En el instante en que nos disponemos a abandonar la habitación, me fijo en un documento impreso en turco que se encuentra encima de la mesa.

– ¿Qué es esto? -pregunto a Murat.

Él le echa un rápido vistazo sin tocarlo.

– Es un formulario de cesión de poderes para un abogado -responde.

– O sea, que la víctima debía de ser abogada.

– Sí, y María la atrajo hasta esta casa con el pretexto de querer encargarle la venta del inmueble. La envenenó en la planta superior, para que no tuviera fuerzas para bajar las escaleras y pedir ayuda.

A mis dos ayudantes, Vlasópulos y Dermitzakis, no les irían mal unas cuantas lecciones de Murat. Si lo tuviera en mi departamento, no quedaría crimen sin resolver.

– Tenías razón, María Jambu se ha ido -dice Murat cuando ya estamos en la calle, al fin lejos de la pestilencia-. No hemos encontrado ni el veneno ni su maleta.

A los diez minutos se plantan ante nosotros la furgoneta de la Brigada Científica y la ambulancia, acompañadas de un coche patrulla. El forense llega por separado, en su propio coche. Murat les da instrucciones y desaparecen en el interior de la casa. Los policías intentan alejar a los curiosos, que se han olido el espectáculo y acuden como moscas. Entre ellos, el sacerdote, que sale de la iglesia y se me acerca.

– ¿Qué ha pasado? -pregunta inquieto.

– Ya lo sabrá mañana.

Me mira extrañado pero no insiste. Cruza la calle para volver a la iglesia.

Efterpi Lasaridu es la primera en llegar. Lo hace en un coche patrulla; el conductor, amablemente, le abre la puerta y la ayuda a bajar. En cuanto me ve, corre hacia mí.

– ¿Ha muerto alguien más? -pregunta acongojada.
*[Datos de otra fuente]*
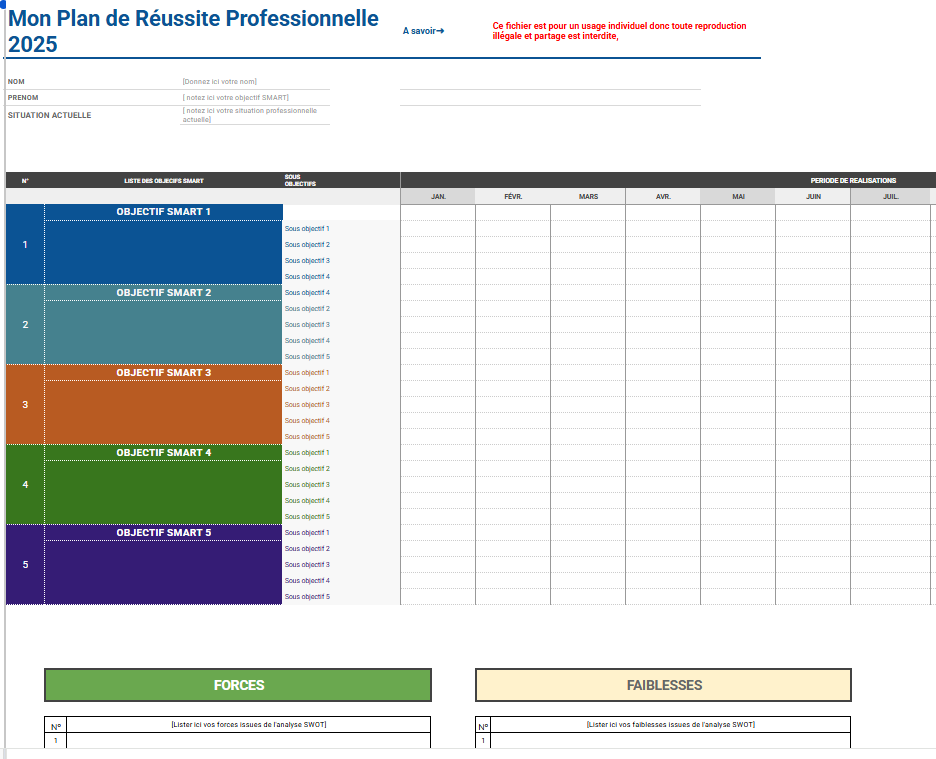Click row number 1 in the FAIBLESSES table
936x759 pixels.
[x=482, y=740]
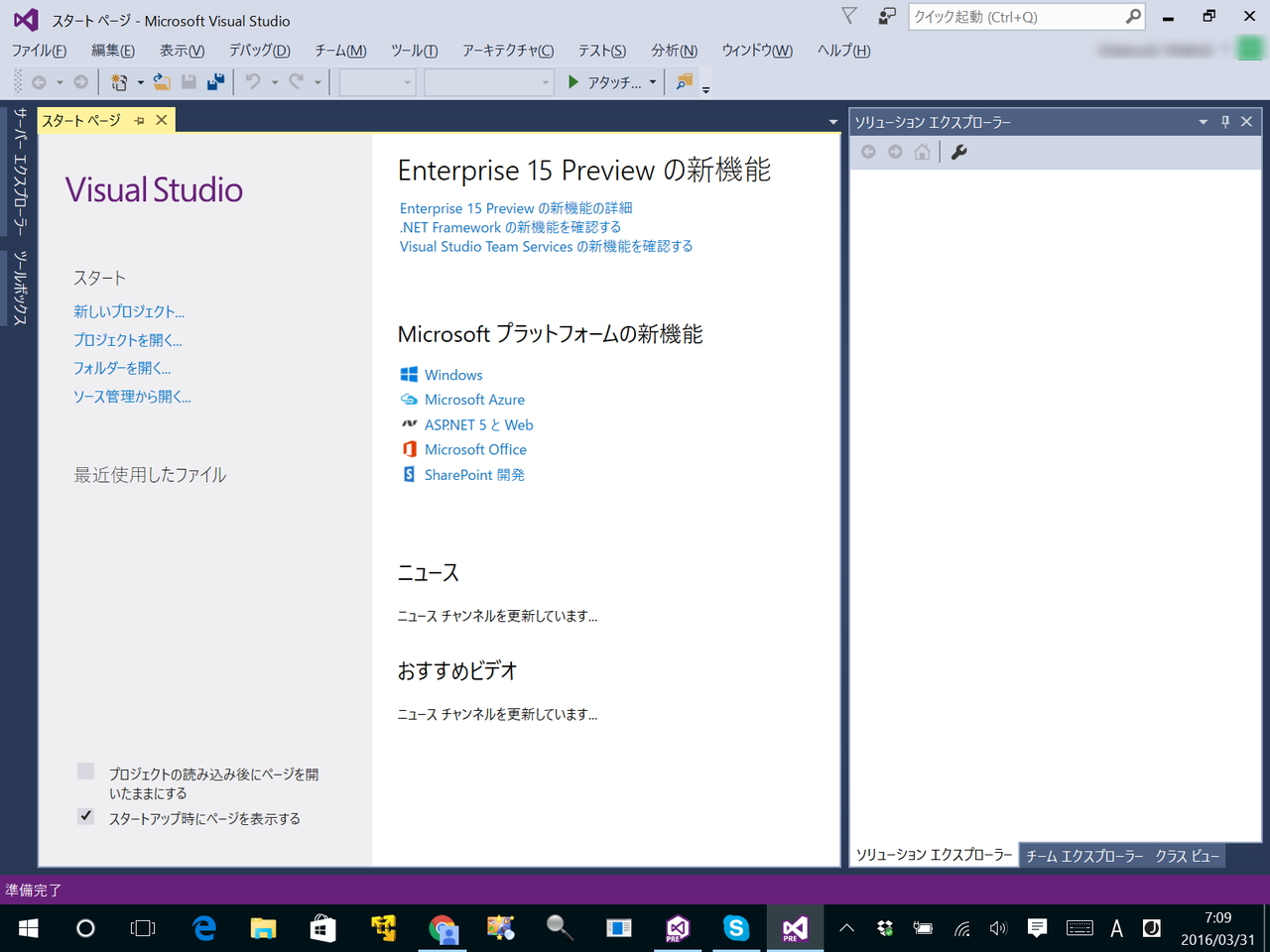Viewport: 1270px width, 952px height.
Task: Click the Microsoft Azure link
Action: click(x=474, y=399)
Sé que la voy a obligar a contemplar un espectáculo espeluznante; será un duro golpe, teniendo en cuenta su edad.

– Señora Lasaridu, procure mantener la calma -le advierto-. Lo que va a ver no es agradable. Aunque voy a decirle una cosa: puedo equivocarme, pero creo que usted no conocía a la víctima. Antes, sin embargo, quisiera mostrarle otra cosa.

La guío hasta el interior de la casa y la ayudo a subir las escaleras. Murat nos sigue. Cuando alcanzamos el primer piso y abro la puerta, Efterpi Lasaridu, temiendo lo peor, cierra los ojos. Al abrirlos y ver que allí no hay nada, se tranquiliza.